To find out who the oldest old are and how they live, NIA has launched a major and ongoing initiative, involving the U.S. Bureau of the Census and others. Findings to date show women in this age group, most of them widows, outnumber men by 2 to 1. Disability rates are high after age 85 and poverty is prevalent. Women in particular are more likely to be poor and more likely to be institutionalized than men.

The economic and social impact of the rapid increase in this age group could be enormous. The oldest old need nursing homes and other forms of long-term care in much greater numbers than the young old. Even among people not in institutions, 40 percent of those aged 85 and over need help from another person in at least one of the activities of daily living (basic actions like eating, bathing, and dressing).

This assistance frequently comes from the young old, who themselves are in the early stages of retirement. As the oldest old grow in numbers, more and more people of retirement age may find themselves caring for older relatives, a phenomenon with no historical precedent.

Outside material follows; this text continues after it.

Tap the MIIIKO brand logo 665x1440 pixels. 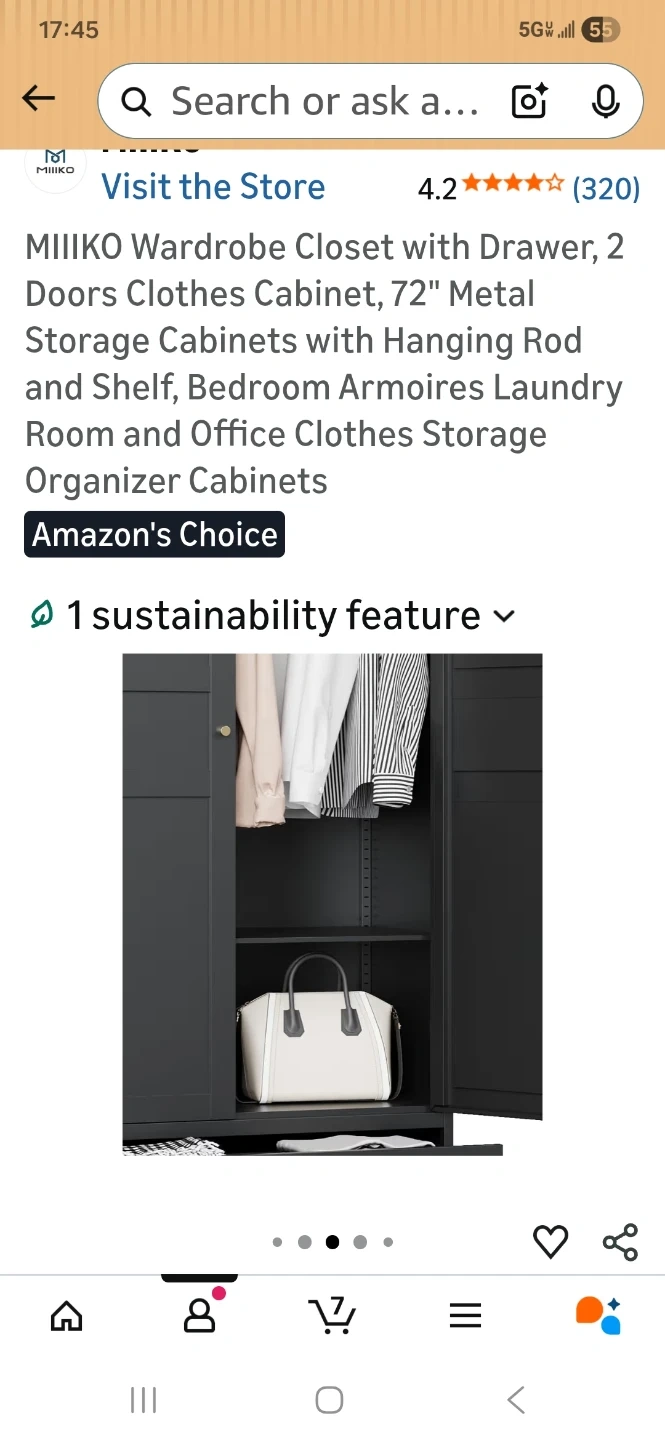point(55,163)
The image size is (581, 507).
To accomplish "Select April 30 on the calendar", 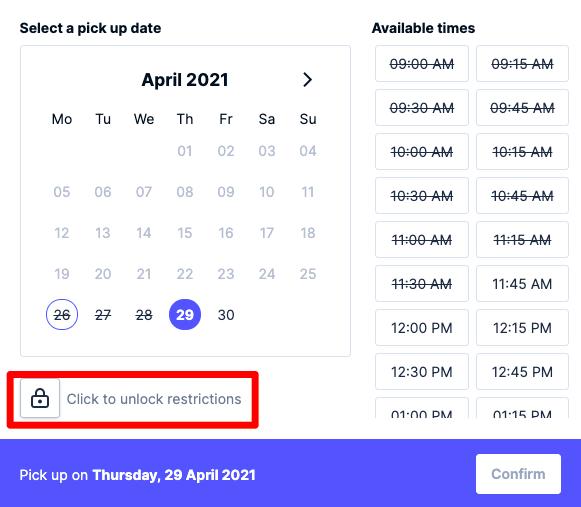I will click(226, 315).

The Health and Retirement Study at the University of Michigan found, for example, that about two-thirds of the survey respondents, who were between the ages of 51 and 61, have living parents or parents-in-law. About one-third of older parents were frail, in need of personal care, or required supervision. In response to these trends, new patterns of living and caregiving may emerge while health care costs and quality of life could become ever more critical issues.

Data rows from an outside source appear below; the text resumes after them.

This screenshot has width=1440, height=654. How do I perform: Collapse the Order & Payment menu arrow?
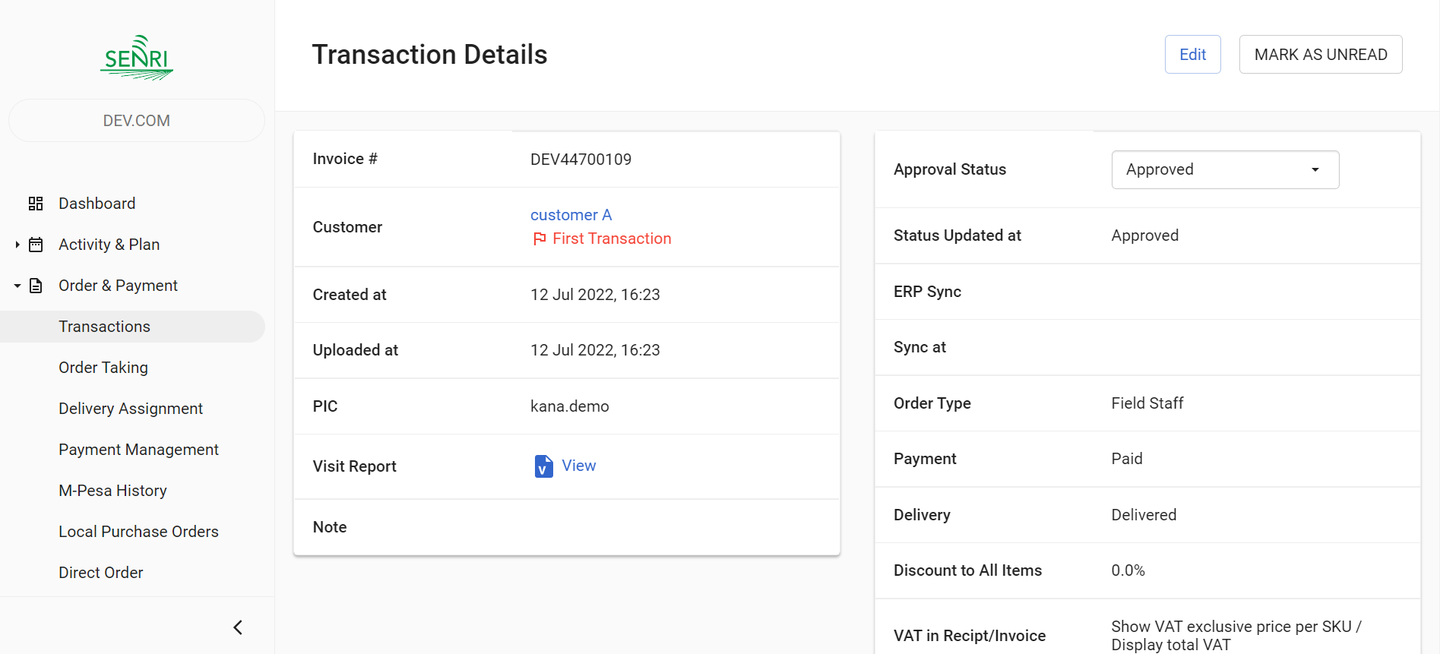[x=17, y=286]
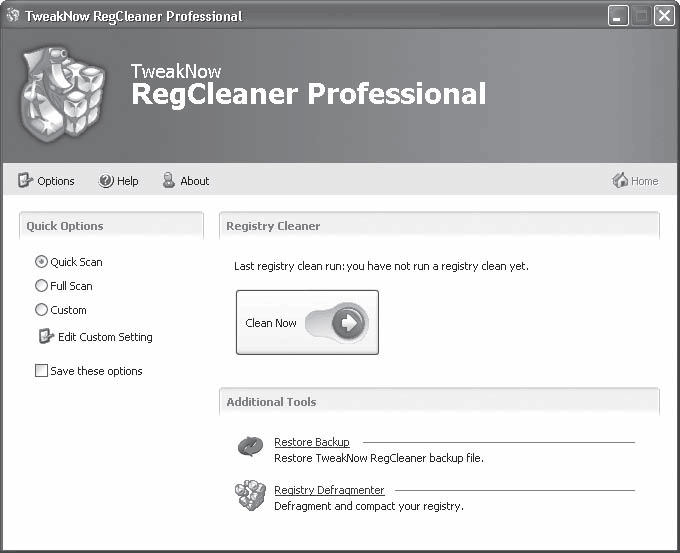Start cleaning with the Clean Now button
The image size is (680, 553).
coord(307,322)
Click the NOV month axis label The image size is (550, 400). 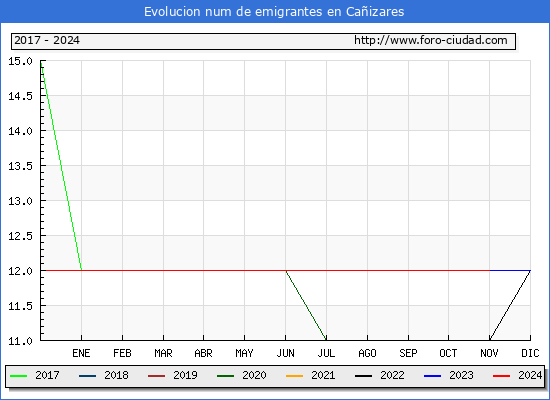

The rates and risks of disease among different ethnic and racial groups can offer valuable clues to risk factors for disease. For instance, preliminary findings from the Honolulu Aging Study suggest that the prevalence of Alzheimer's disease and other forms of dementia may be lower among Japanese Americans in this study than among American and European participants in other studies. If true, research on the reasons for that difference could bring new insight into what causes dementia as people age.

Cultural differences among ethnic groups also provide valuable insight into aging, particularly on issues surrounding quality of life and independence. A California study of race differences in coping with cancer found that African-American women were more likely to rely on family members and friends for help with housekeeping tasks after leaving the hospital, while white women were more likely to do the housekeeping themselves. A tendency to have and rely on social networks for support has also been found in studies with other minority groups.

On the other side of this coin, some minority groups use formal care, such as nursing homes, less than the general population, even though rates of disability are higher among minorities. While economic status may account for some of this disparity, researchers suspect that cultural differences - in attitudes toward the elderly, perhaps, or family caregiving patterns-may also be important. NIA-supported researchers have found that African-Americans caring for family members with Alzheimer's disease perceive the burden to be less than do their white counterparts.

Investigators following these leads are now studying social networks and caregiving practices among some of the Nation's major ethnic groups. Part of NIA's Minority Long-Term Care Initiative, their studies will be valuable in designing caregiving services for the 21st century.



In North Carolina, the Piedmont Health Survey of the Elderly - one of four Established Populations for Epidemiological Studies of the Elderly (EPESE) sponsored by NIA - is determining the prevalence of diseases such as hypertension and diabetes among its 4,000 participants 54 percent of whom are Black. EPESE studies also collect data on social networks, health care use, and more.